> [Action item]
Please output the data below exactly as given, starting at its first line and stopping after the line that contains "Given: Click the radio circle next to $3,124".

> [Dataset extract]

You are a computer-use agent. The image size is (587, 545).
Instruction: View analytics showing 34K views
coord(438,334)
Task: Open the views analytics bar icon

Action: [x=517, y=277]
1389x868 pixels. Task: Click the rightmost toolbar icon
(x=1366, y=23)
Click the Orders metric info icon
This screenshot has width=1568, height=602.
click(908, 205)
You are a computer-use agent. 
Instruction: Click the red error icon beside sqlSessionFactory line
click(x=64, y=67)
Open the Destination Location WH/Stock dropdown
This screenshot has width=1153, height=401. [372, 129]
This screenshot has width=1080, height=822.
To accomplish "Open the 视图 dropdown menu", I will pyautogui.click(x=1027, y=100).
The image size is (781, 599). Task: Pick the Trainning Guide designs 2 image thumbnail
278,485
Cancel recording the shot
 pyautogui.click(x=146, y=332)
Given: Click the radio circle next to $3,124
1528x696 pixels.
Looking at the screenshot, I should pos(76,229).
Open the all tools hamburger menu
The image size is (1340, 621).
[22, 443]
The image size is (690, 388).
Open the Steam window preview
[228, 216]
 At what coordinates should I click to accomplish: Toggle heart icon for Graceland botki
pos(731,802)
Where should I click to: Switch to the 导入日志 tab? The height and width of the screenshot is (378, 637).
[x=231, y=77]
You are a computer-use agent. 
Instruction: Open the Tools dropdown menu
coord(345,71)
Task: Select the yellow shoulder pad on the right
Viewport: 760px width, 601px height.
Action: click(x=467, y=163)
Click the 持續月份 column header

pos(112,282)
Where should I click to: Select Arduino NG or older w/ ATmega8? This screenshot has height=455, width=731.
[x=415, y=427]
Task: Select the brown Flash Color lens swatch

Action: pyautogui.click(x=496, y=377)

> [Answer space]
You are a computer-use agent. The image size is (587, 545).
Instruction: View analytics showing 34K views
coord(438,334)
Task: Open the views analytics bar icon

Action: [x=517, y=277]
1389x868 pixels. Task: Click the rightmost toolbar icon
(x=1366, y=23)
Click the Orders metric info icon
This screenshot has width=1568, height=602.
click(908, 205)
You are a computer-use agent. 
Instruction: Click the red error icon beside sqlSessionFactory line
click(x=64, y=67)
Open the Destination Location WH/Stock dropdown
This screenshot has width=1153, height=401. [372, 129]
This screenshot has width=1080, height=822.
To accomplish "Open the 视图 dropdown menu", I will pyautogui.click(x=1027, y=100).
The image size is (781, 599). Task: Pick the Trainning Guide designs 2 image thumbnail
278,485
Cancel recording the shot
 pyautogui.click(x=146, y=332)
Given: Click the radio circle next to $3,124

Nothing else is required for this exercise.